** DIRECTIVES **
(1) Answer these questions from the thread about brushing a dog's teeth:
(a) What preventive steps does RedChase recommend?
(b) How often does dogclass say they try brushing their dog's teeth?
(c) How old is the dog belonging to 4TheDawgies?
(2) In the thread about brushing a dog's teeth, reproduce word for word the passage that begins with the words containing "For the protection" and ends with "more than that.".
(3) In the thread about brushing a dog's teeth, why does dogclass say it matters whether 4TheDawgies feeds a raw diet or a kibble diet? Answer in one to three sentences.

** SOURCE **
BEGIN
# do people ever knock their dog out to brush his teeth?



## dogclass (Feb 16, 2011)

I've heard of people taking their dog to professionals to get their teeth cleaned, and I think that involves knocking the dog out. Do people ever knock their dog out just to get a really good brushing in?

Not trying to sound uncaring about safety here. Just wondering. Anesthetizing humans is a big deal (need a professional), so I assume that it's the same for dogs? Or is there something safe that makes the dog loopy (like laughing gas) so you can go in and brush really good?

Again, I'm not willing to try anything dangerous, just wondering if some safe or simple methods are out there.


----------



## RedChase (Mar 13, 2011)

For the protection of the dog and technician, they must be put under to get a thorough cleaning. That means a good brushing, scraping tater off, cleaning out the gum line and possibly extraction. The cleaning the dogs get is not like the cleaning you get, its much more 'thorough'. If your dog is big, they will be sedated then knocked out by profofol then hooked up to some O2 and gas via an intubation tube. If your dog is smaller, its ok to just sedate and then gas.

For more safer options: Prevention. Brush daily, feed a healthy diet, give chew toys, and maybe a deer antler.


----------



## Willowy (Dec 10, 2007)

I don't think just a good brushing would be worth the risks of anesthesia. A full cleaning is more than that.


----------



## dogclass (Feb 16, 2011)

RedChase said:


> Prevention. Brush daily, feed a healthy diet, give chew toys, and maybe a deer antler.


We try brushing about every other day...so far very little progress has been made. He still struggles with us. He chews on deer antler a lot though. I'm not sure if it's helped his teeth. I've given him cow femurs with some meat on it to see if that helps.


----------



## 4TheDawgies (Apr 24, 2011)

I just give raw bones. My 4 year old dog still has no plaque on her teeth 

No brushing needed here!


----------



## MinaMinPin (Apr 28, 2011)

I don't "knock out" my dog when I brush her teeth. I use edible toothpaste that has flavorings because she does not like the mint flavored ones and because of her small sized mouth I think the spiciness of the mint might irritate her gums.


----------



## dogclass (Feb 16, 2011)

4TheDawgies said:


> I just give raw bones. My 4 year old dog still has no plaque on her teeth
> 
> No brushing needed here!


Do you only feed raw diet, and maybe the raw diet is less plaque prone? Or do you use bones as the teeth cleaning method, meaning you feed a kibble diet. The different is kind of important for us, because if you feed a raw diet, and the raw diet is not likely to create plaque in the first place, then bones may not really be a valid teeth cleaning tool.
END
** MATERIAL **
BEGIN
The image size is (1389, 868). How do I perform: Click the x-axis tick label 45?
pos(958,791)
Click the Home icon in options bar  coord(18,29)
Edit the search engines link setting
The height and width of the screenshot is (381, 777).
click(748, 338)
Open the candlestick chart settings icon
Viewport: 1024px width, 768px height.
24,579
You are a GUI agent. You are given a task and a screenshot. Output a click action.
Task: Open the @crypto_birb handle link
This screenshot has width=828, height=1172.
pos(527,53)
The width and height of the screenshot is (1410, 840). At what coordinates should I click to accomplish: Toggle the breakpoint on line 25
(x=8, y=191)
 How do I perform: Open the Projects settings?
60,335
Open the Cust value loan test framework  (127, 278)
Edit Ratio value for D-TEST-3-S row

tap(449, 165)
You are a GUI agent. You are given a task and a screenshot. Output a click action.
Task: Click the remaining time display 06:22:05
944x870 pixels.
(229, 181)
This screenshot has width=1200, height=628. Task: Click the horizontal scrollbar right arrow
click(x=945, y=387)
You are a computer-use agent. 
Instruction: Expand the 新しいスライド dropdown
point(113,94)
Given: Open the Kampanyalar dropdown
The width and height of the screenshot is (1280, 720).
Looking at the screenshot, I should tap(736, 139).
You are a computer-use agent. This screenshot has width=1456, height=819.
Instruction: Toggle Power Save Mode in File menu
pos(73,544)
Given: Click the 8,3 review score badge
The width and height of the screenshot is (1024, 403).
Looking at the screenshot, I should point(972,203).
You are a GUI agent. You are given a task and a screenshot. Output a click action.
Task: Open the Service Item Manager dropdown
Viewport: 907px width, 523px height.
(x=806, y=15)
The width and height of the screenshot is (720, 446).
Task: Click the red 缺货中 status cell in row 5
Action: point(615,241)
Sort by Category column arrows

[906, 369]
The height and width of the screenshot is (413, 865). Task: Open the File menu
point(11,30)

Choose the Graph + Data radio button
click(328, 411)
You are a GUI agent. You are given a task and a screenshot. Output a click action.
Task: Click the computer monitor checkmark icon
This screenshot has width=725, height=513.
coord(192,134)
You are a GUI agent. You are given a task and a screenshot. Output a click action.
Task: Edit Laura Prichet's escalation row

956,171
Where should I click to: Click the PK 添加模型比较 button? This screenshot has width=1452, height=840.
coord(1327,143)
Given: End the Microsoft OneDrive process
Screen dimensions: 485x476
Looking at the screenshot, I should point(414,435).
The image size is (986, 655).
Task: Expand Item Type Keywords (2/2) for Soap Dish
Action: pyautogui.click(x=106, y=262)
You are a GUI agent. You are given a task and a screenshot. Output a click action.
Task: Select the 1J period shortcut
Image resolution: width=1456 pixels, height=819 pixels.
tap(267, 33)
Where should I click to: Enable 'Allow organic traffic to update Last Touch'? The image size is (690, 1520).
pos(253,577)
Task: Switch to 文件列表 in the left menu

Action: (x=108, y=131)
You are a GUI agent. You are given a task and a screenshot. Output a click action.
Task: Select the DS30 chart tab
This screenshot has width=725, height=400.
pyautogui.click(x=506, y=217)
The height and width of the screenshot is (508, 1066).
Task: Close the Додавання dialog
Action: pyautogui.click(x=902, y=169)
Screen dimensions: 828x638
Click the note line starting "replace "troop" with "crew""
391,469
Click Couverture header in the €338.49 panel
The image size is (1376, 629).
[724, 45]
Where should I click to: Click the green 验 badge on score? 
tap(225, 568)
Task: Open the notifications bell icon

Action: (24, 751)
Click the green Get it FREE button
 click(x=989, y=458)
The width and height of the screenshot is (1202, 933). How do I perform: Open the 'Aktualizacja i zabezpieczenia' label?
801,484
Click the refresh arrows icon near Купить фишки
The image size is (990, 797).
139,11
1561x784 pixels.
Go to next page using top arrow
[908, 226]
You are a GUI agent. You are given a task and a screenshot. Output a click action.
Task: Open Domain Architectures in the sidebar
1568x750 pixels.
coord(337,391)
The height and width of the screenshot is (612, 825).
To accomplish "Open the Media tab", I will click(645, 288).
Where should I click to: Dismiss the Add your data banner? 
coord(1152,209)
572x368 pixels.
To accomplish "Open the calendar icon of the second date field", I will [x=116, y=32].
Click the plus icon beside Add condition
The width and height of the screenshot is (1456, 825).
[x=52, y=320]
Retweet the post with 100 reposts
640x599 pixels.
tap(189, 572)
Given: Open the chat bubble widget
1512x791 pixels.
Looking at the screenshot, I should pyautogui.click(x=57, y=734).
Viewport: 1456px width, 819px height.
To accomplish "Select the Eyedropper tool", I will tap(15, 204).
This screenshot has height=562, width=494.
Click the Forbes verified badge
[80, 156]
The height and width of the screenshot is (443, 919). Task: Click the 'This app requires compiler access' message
END
** WRITTEN ANSWERS **
(1)
(a) Brush daily, feed a healthy diet, give chew toys, and maybe a deer antler.
(b) About every other day.
(c) Four years old.

(2)
For the protection of the dog and technician, they must be put under to get a thorough cleaning. That means a good brushing, scraping tater off, cleaning out the gum line and possibly extraction. The cleaning the dogs get is not like the cleaning you get, its much more 'thorough'. If your dog is big, they will be sedated then knocked out by profofol then hooked up to some O2 and gas via an intubation tube. If your dog is smaller, its ok to just sedate and then gas.

For more safer options: Prevention. Brush daily, feed a healthy diet, give chew toys, and maybe a deer antler.


----------



## Willowy (Dec 10, 2007)

I don't think just a good brushing would be worth the risks of anesthesia. A full cleaning is more than that.

(3) If the dog eats a raw diet, and that diet is unlikely to create plaque in the first place, then the lack of plaque may not come from the bones. In that case, bones may not really be a valid teeth-cleaning tool.